Florida’s Fifth District Court of Appeal, located in Daytona Beach, FL, recently ruled on a landmark case involving the minor child of two lesbian mothers. The ruling from the Court can be found here. This case was the first case of its kind to be argued in any Court of Appeal in Florida and resulted in the Court certifying a question of great public importance to the Florida Supreme Court.
First, it is important to give a bit of the facts of this landmark case for the rights of same-sex parents with children. The couple, two women, had been in a committed relationship with one another from 1995 until 2006. Sometime in 2003, the couple decided that they wanted to have a child when one of the women, for ease of reading we’ll call her “Jane” discovered that she was infertile, the couple decided that they would take the ova from the other partner, again, for the sake of reading, we’ll name her “Jill”, and implant a later fertilized ova into Jane. Jane then carried the child to term and was born on January 4, 2004 as a healthy girl. Jane and Jill had always stated to others that they intended to raise the child as a family and to not make any significance of whom the birth mother was and who the biological mother was. The relationship between the parties began to sour in May of 2006 and Jane and Jill separated but, Jill began to make child support payments to Jane for their daughter but these payments ended when Jane and Jill decided to share time with their daughter therefore ending any statutory requirement for child-support to continue, which is the case in most situations but, not always. Then the relationship between Jane and Jill continued to sour and eventually Jane left with the minor child on December 22, 2007 and essentially ended Jill’s visitation with their daughter. Eventually Jill relocated to Australia and then filed a lawsuit attempting to establish her rights to her daughter.
When the lower trial court heard Jill’s Motion to Establish Parental Rights the lower court found that it was restricted by Florida law to recognize Jill as a mother of their child as Jane, being the birth mother, was conclusively established as the mother of the child. The lower court ruled against Jill and for Jane but in its ruling stated that it felt upset by the constraints established by Florida law and the Judge stated to Jill that, “If you appeal this, I hope I’m wrong.” On appeal, Jill argued that the Florida Statute and law that so constrained the lower court Judge’s decision were in fact unconstitutional. After much wrangling with the facts presented in the case, ultimately the majority opinion from the Fifth Circuit Court of Appeal ruled that the lower court’s ruling denying Jill’s Motion to Establish Parental Rights was unconstitutional and without support of case law and judicial interpretation. The Fifth District Court of Appeal remanded, essentially returned, the case down to the lower court to address the issues presented in Jill’s Motion to Establish Parental Rights and the majority opinion concluded when it certified, asked, the Florida Supreme Court a question of great public importance and stated, “Does the application of section 742.14 to deprive parental rights to a lesbian woman who provided her ova to her lesbian partner so both women could have a child to raise together as equal parental partners and who did parent the child for several years after its birth render the statute unconstitutional under the Equal Protection and Privacy clauses of the Federal and State Constitutions?”

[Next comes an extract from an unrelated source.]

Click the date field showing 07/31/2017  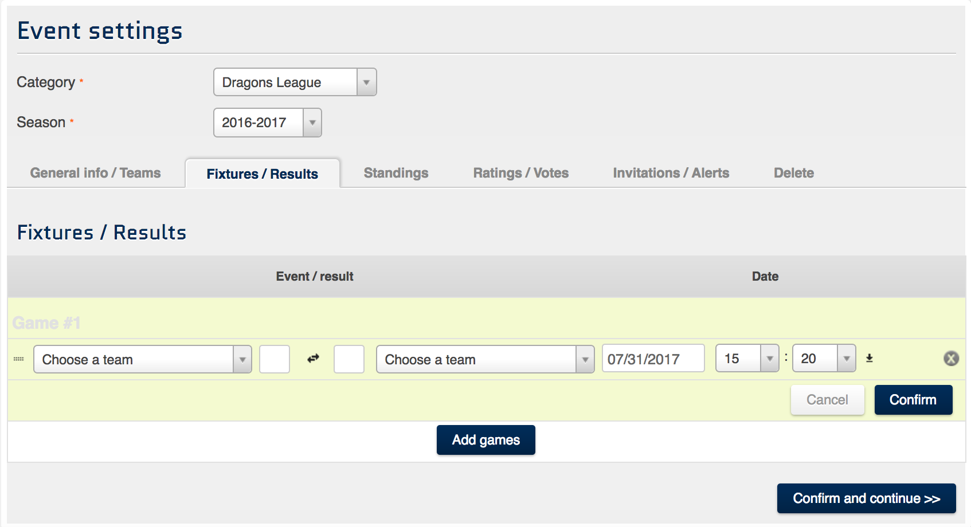(x=653, y=359)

There has been no word as to whether the Florida Supreme Court will answer this question certified to it by the Fifth District Court of Appeal but we will keep all of those interested informed going forward. Regardless of one’s feelings on the issue of same-sex couples, one cannot avoid being compelled by the facts of this case to see that in reality the party effected most is the minor child who is being deprived of a relationship with someone that they more than likely established a connection to.